Step by step: from photo to a printed Husky drawer insert
Here is the full workflow for a single Husky drawer:
- Empty the drawer and arrange the tools the way you want them stored, with a little space between each one.
- Put a size reference in the shot. A coin, a credit card, or a printed Gridfinity baseplate all work. This is how the software converts pixels into millimeters.
- Take one top-down photo, straight over the drawer, with even lighting and minimal shadow. Good lighting matters more than an expensive camera.
- Upload the photo at gridpilot.us/project/new and let the AI detect each tool and propose a pocket layout.
- Adjust anything you want. Nudge pockets, change depths, add labels, and confirm the tray snaps to the 42 mm grid with print tolerances baked in.
- Export a 3MF, drop it into your slicer, and print.
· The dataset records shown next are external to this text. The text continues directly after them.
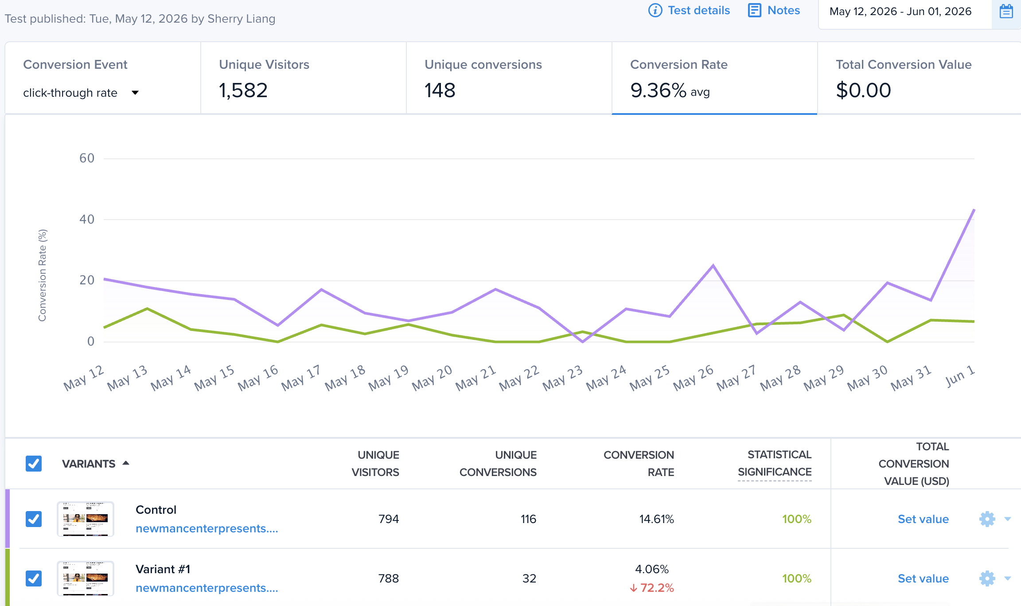Sort by the VARIANTS column arrow
1021x606 pixels.
(126, 463)
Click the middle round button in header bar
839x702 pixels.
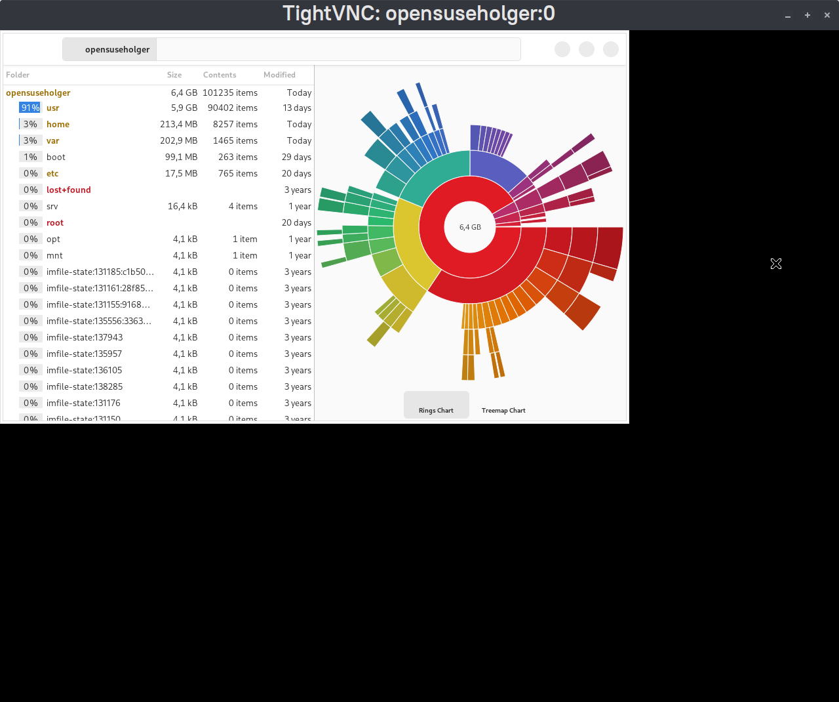(x=587, y=49)
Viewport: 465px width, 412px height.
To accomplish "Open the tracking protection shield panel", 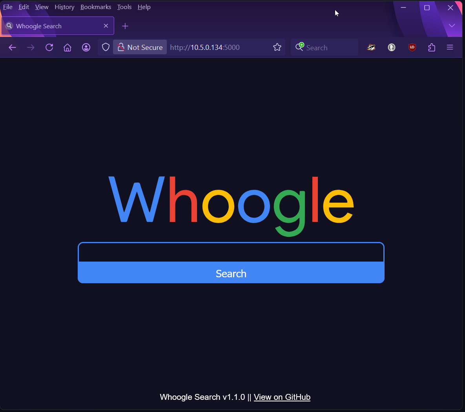I will coord(106,48).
The tray comes out with Gridfinity stacking feet so it locks onto a baseplate in the drawer.
For a deep Husky drawer you will usually print a baseplate to tile the bottom, then print one or more trays that snap onto it. If you are new to dialing in a clean Gridfinity print, our Gridfinity print settings guide covers layer height, infill, and tolerances that actually work.
Tips for the best results in deep Husky drawers
- Group by weight. Keep heavy tools like wrenches and pliers in lower trays and lighter parts up top if you plan to stack.
- Use labels. Embossed pocket labels turn a nice tray into a drawer you can actually keep tidy, because every tool has an obvious home.
- Leave a finger gap. A little clearance around long tools makes them far easier to pluck out of a deep drawer.
- Photograph a very wide drawer in sections. You can generate matching trays and tile them across the baseplate.
- If you want exact drawer fit, include the drawer edges in the photo or note the interior dimensions so the outer footprint is sized correctly. Our photo-based drawer fit guide explains how this works without a tape measure.
Why GridPilot makes this easy
GridPilot was built to turn a photo into a complete, print-ready Gridfinity tray, not just a flat outline. The AI detects each tool, estimates a sensible pocket depth, and generates a full 3D model with walls, a floor, and Gridfinity stacking feet so the tray actually locks into your baseplate. You can add embossed labels, fine-tune pockets, and export a 3MF that goes straight into your slicer. Designing and previewing trays is free and unlimited, so you can lay out your whole Husky chest before you commit to a single print, and export plans start at a few dollars a month when you are ready.
The result is a drawer where every socket, screwdriver, and pair of pliers has its own pocket, nothing rattles when the drawer rolls, and a quick glance tells you if anything is missing.
Organize your Husky chest one drawer at a time
You do not have to organize the whole chest in a weekend. Start with the drawer that annoys you most, photograph it, generate a tray, and print it. Once you see how well a custom-fit insert works, the rest of the chest tends to follow fast. A Husky tool chest with custom Gridfinity inserts is genuinely satisfying to use, and you never have to measure a drawer or hunt for the right model again.